Repository files navigation

Distributed File Upload Processing System

A full-stack demonstration of distributed coordination and cloud-native storage using:

  • Go backend — HTTP API, SHA-256 deduplication, multi-worker goroutines
  • etcd — distributed locking so only one worker processes each unique file
  • MongoDB / MongoDB Atlas — persistent file metadata and binary storage (GridFS)
  • React frontend — drag-and-drop upload UI with live status polling and file downloads

Table of Contents

  1. System Architecture
  2. Features
  3. Quick Start
  4. Connecting to MongoDB Atlas
  5. Project Structure
  6. API Reference
  7. Configuration
  8. Host Mode (File Deletion)
  9. How It Works
  10. Key Concepts

System Architecture

User (Browser)
      |
      v
React Frontend  (embedded SPA, port 8080)
      |  POST   /upload
      |  GET    /status/:hash
      |  GET    /download/:hash
      |  DELETE /delete/:hash   (host only — requires X-Host-Token header)
      v
Go Backend API  (port 8080)
      |
      +-- SHA-256 Hash --> Deduplication Store (in-memory)
      |
      +-- File Metadata --> MongoDB "files" collection
      |
      +-- File Content  --> MongoDB GridFS  <-- /download/:hash
      |
      +-- Disk Fallback --> ./uploads/  (if MongoDB unavailable)
      |
      +-- Work Queue  --> Worker-1 -+
                          Worker-2 -+--> etcd /locks/<hash>
                          Worker-3 -+
                               |
                          etcd Server (port 2379)

Features

Feature Description
Drag-and-drop upload Upload any file from the browser
SHA-256 deduplication Same content uploaded twice gives instant duplicate response
Distributed locking etcd ensures exactly one worker processes each file across a cluster
MongoDB persistence File metadata and binaries stored in MongoDB / Atlas across restarts
GridFS binary storage Large files stored in MongoDB GridFS
Download button Download any completed file directly from the browser
Host-only file deletion Authenticated hosts can delete any file via a 🗑 Delete button
Graceful degradation Works fully without etcd or MongoDB (standalone / disk-only mode)
Docker-first One command to start everything

Quick Start

Prerequisites

Tool Version
Docker & Docker Compose any recent version

1. Clone the repo

git clone https://github.com/punithsai18/dsCaseStudy.git
cd dsCaseStudy

2. (Optional) Point to MongoDB Atlas

Skip this step to use the bundled local MongoDB container.
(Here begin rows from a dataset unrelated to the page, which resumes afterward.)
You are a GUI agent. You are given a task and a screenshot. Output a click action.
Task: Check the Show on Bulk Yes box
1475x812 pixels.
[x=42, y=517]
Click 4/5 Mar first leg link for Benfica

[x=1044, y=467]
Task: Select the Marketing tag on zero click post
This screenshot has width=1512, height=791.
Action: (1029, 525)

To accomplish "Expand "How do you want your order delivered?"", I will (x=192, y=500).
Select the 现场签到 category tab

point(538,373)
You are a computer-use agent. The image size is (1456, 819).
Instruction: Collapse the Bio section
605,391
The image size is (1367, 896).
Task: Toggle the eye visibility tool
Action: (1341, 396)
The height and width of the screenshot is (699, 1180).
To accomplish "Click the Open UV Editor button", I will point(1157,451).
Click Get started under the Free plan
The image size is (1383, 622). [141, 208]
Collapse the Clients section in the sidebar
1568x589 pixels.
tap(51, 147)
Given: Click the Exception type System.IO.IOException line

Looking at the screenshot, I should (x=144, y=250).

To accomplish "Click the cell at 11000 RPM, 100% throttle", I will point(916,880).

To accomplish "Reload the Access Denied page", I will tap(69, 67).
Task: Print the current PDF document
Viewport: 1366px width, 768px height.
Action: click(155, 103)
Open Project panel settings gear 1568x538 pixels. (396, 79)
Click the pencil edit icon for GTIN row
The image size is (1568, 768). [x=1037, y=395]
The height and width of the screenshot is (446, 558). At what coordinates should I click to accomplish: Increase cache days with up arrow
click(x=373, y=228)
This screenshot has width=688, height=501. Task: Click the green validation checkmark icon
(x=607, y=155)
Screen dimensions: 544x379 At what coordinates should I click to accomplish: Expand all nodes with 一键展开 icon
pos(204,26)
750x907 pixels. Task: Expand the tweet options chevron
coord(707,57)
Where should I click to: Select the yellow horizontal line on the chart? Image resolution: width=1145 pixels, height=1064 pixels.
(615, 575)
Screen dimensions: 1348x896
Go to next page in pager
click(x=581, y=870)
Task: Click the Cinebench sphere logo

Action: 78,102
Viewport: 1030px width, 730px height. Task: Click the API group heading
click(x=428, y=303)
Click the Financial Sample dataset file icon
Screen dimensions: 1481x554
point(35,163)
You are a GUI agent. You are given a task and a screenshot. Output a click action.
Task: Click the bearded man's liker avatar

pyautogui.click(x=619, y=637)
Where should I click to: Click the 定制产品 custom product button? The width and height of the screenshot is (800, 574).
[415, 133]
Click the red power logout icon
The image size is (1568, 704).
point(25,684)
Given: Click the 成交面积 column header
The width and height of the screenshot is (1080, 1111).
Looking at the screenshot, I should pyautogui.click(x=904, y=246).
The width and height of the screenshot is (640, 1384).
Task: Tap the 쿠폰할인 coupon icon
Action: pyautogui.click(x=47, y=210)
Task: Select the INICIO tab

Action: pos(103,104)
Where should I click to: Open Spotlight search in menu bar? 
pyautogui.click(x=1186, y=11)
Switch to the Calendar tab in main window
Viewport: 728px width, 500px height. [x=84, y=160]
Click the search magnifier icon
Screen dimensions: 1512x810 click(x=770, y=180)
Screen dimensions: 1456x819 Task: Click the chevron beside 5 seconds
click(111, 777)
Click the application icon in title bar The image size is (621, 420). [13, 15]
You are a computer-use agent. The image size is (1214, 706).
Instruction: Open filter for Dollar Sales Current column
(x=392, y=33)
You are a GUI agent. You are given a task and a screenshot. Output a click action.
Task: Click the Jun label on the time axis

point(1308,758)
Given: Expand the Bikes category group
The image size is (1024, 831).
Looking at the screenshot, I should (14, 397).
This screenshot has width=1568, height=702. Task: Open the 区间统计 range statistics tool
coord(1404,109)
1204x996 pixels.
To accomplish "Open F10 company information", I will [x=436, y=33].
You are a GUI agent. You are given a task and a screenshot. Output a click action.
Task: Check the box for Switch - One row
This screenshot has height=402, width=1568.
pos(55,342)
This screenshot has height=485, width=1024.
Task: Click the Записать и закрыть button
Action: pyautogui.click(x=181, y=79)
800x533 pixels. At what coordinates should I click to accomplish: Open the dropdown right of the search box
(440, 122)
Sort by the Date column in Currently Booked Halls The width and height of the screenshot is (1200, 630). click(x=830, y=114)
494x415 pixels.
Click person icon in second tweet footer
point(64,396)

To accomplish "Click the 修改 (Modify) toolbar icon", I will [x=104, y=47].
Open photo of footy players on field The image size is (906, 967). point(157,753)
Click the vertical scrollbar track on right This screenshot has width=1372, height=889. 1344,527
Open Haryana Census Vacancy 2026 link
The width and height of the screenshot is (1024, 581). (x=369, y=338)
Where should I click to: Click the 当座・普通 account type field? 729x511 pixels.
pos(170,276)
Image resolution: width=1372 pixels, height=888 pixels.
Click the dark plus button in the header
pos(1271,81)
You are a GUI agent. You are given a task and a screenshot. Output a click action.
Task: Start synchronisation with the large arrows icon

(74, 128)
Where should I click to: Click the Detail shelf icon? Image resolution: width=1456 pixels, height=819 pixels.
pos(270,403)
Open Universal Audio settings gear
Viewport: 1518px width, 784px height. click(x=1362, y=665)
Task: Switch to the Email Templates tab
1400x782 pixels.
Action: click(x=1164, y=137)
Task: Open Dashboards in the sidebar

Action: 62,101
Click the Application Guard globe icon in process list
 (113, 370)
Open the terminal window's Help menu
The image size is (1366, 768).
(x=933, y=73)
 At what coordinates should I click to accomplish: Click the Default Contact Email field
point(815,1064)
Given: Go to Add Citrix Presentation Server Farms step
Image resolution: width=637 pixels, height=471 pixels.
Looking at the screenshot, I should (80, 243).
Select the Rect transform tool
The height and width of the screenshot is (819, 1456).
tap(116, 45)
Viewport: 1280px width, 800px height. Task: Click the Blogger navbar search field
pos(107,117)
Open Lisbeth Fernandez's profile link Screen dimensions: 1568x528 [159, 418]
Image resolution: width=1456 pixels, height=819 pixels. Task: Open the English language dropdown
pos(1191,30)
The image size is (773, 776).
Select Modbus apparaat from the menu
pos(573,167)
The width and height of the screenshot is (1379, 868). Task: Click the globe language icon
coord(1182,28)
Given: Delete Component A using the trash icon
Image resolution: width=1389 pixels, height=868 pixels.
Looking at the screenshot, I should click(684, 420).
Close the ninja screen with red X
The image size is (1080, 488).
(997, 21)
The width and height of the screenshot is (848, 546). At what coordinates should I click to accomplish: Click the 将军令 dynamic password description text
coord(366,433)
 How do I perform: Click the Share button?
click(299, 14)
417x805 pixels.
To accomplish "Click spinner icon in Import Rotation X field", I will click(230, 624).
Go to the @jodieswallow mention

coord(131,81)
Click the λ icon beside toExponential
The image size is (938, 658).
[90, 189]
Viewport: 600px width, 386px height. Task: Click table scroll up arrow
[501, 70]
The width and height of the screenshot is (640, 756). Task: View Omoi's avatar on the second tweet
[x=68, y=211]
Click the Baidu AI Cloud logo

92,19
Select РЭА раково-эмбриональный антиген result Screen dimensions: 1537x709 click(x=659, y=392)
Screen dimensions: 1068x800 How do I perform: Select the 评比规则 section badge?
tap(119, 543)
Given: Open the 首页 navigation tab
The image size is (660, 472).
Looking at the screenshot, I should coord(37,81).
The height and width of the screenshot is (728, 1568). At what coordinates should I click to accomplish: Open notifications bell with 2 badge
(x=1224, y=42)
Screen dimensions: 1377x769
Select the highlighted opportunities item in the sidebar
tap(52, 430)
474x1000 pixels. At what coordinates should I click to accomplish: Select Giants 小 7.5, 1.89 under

Create a .env file in the project root:

MONGO_URI=mongodb+srv://<username>:<password>@<cluster>.mongodb.net/?retryWrites=true&w=majority
MONGO_DB=dscasestudy

See Connecting to MongoDB Atlas for the full setup guide.

3. Start everything

docker compose up --build

Expected output:

dscasestudy-app  | Connected to MongoDB (db: dscasestudy)
dscasestudy-app  | Connected to etcd at etcd:2379
dscasestudy-app  | [worker-1] started
dscasestudy-app  | [worker-2] started
dscasestudy-app  | [worker-3] started
dscasestudy-app  | Server listening on http://localhost:8080

4. Open the app

Visit http://localhost:8080 in your browser.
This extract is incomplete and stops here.